The poor scenario becomes grimmer when we look at Annual Survey of Industries data. The industrial Gross Capital Formation (investment) growth rate, which was 19 percent per annum under the Congress-led United Progressive Alliance government, has now fallen to 0.66 percent.

The low levels of investments represent a lack of confidence in the Indian economy.

MSMEs – which account for about 45 per cent of manufacturing output – and start-ups, have probably been the worst hit. The former have had to face credit crunches and weakening growth. The Start-up India program has secured funding for 129 firms only while nearly 3 lakh are registered under its India Hub.

If one were to stack all the relevant indices from the period preceding the launch of Make in India, one would find an economy set for a manufacturing boom. Today, it is clear that the opportunity has been lost and there is an urgent need for a thorough review and, subsequently, a course correction.


Foreign Investors Will Pay Heed When Govt Appears Serious

The biggest blows to ‘Make in India’ came from the government itself with the announcement of demonetisation and the hastily implemented Goods and Services Tax. The disruption, increased compliance costs, and a complex tax regime ground the economy to a halt.

Since then, the acute fall in consumption, which is a product of the twin shocks, has forced further contraction in industrial activity. It is without a doubt that India’s manufacturing sector needs to grow rapidly. It is the only option for a country that wants to optimally utilise its demographic dividend. Towards that end, we will need a concerted effort that encompasses more than just branding and aesthetically designed creatives.

In her budget speech and the many extra-budgetary press conferences, the Finance Minister announced a slew of measures aimed at propelling manufacturing growth. PM Modi stated that the corporate tax cut would give a great stimulus to Make in India and “attract private investment from across the globe”. But are these enough?

Foreign investors will heed the call of “come and make in India” only when the government appears serious in its endeavours of righting its wrongs.

GST Needs to be Simplified, Tax ‘Terrorism’ Must End

If India is to unleash the animal spirits of its entrepreneurs and achieve high growth rate in manufacturing, it will have to start with radically simplifying the GST regime.
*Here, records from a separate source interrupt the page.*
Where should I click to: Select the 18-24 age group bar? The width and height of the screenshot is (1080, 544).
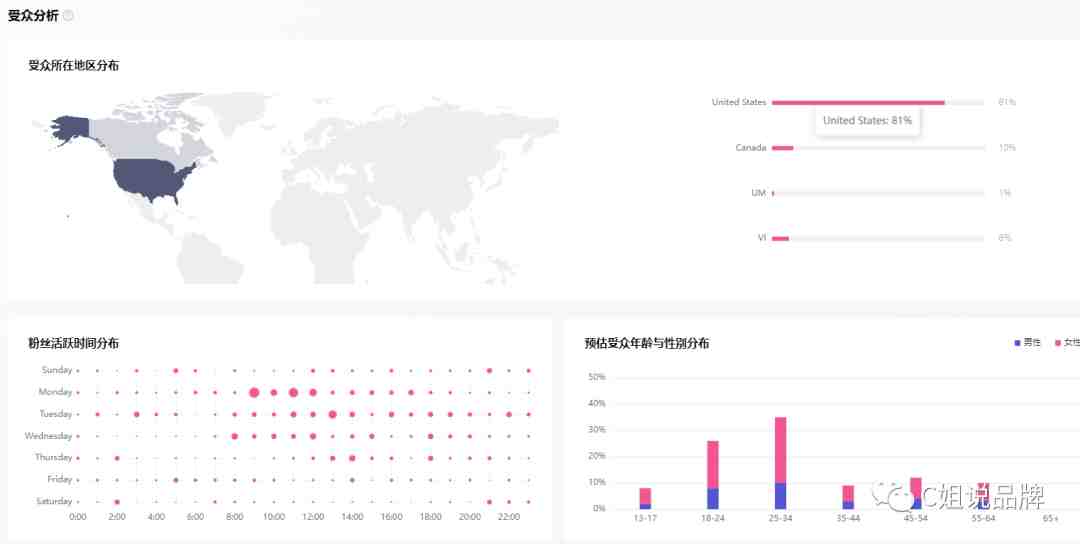pos(713,475)
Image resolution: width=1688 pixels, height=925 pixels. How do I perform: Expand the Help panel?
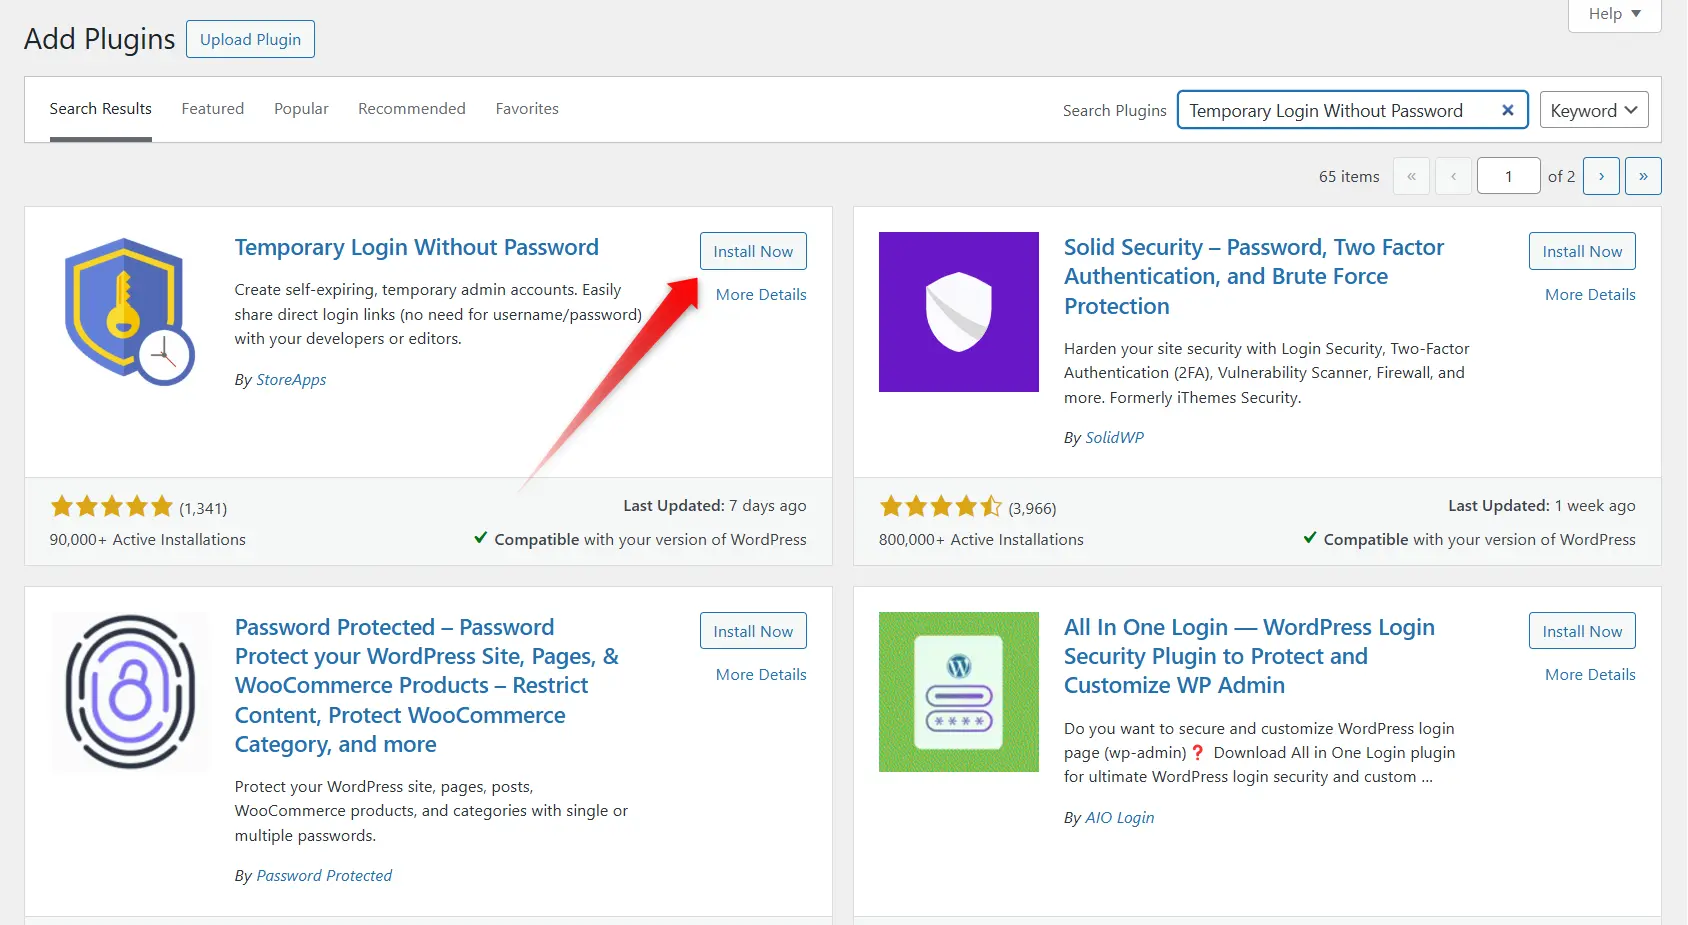(x=1614, y=14)
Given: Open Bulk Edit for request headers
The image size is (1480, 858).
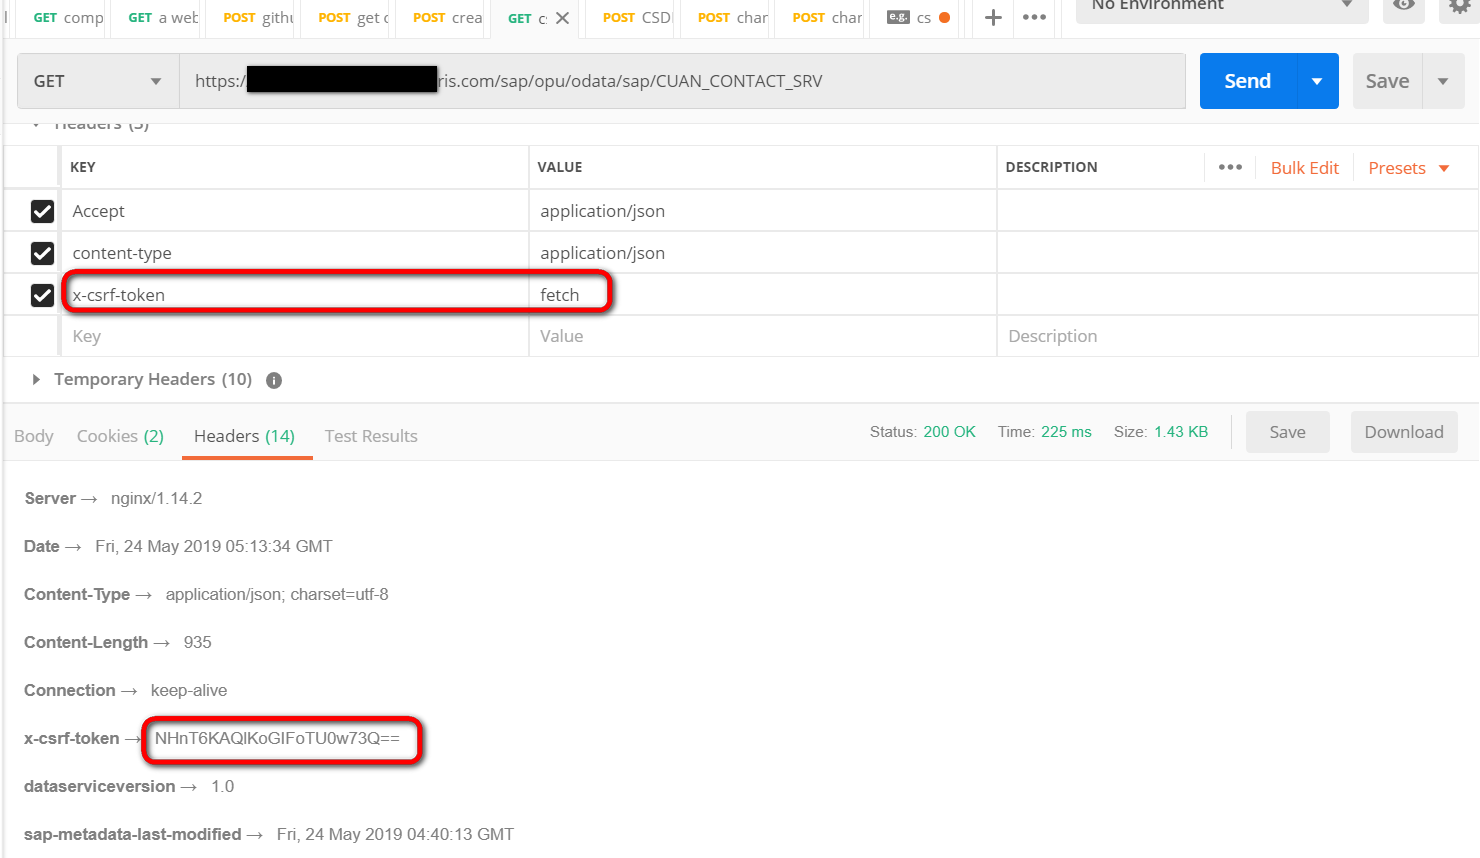Looking at the screenshot, I should (x=1305, y=167).
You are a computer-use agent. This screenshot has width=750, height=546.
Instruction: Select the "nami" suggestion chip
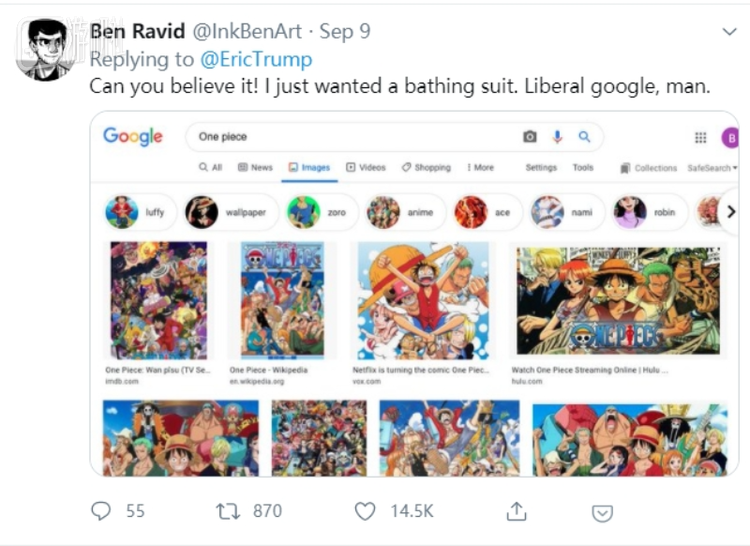tap(565, 212)
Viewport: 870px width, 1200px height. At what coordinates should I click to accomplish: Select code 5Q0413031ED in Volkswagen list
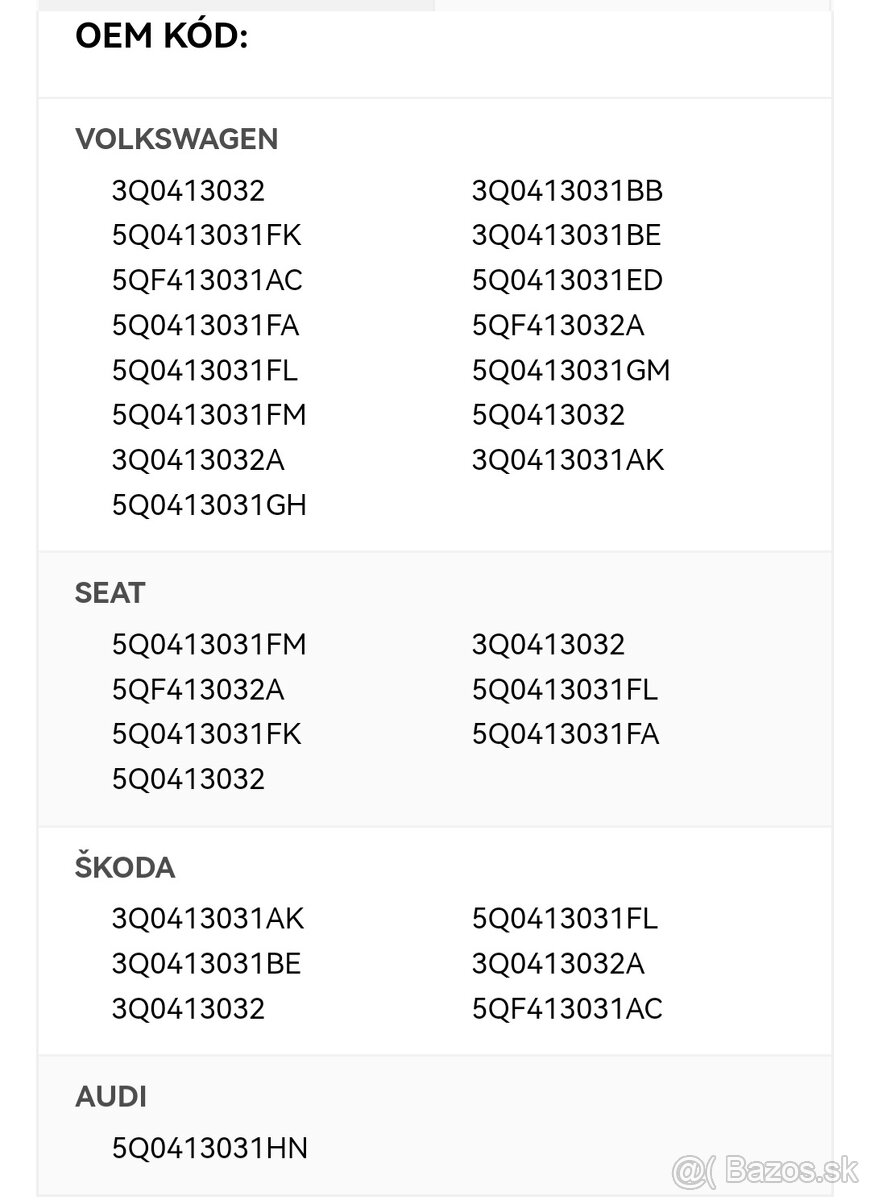coord(567,281)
This must be supplemented with ending tax ‘terrorism’. Inclusive wealth creation cannot take place in an environment of fear.

The government must address the credit crunch at the earliest. Further, there must be consistency in policy-making. The trial and error method of governance will have to go. Announcing a policy and changing it three weeks later, is asking for trouble.

Frequent changes in rules and regulations are detrimental to attracting investment.

It would behoove well for the government to heed the advice of renowned economist, former rime minister, Dr Manmohan Singh, and consider priority-lending in the job creating sectors, especially for MSMEs. MSME exporters should be provided with an incentive package.

That ‘Make in India’ has failed is as clear as day. It is now up to the government to course correct, and there is no time to waste.

(Lalitesh Pati Tripathi is a former Indian National Congress Legislator from Mirzapur, Uttar Pradesh. Akash Satyawali is a policy enthusiast working with the Research Department, Indian National Congress. This is an opinion piece, and the views expressed are the author’s own. The Quint neither endorses nor is responsible for them.)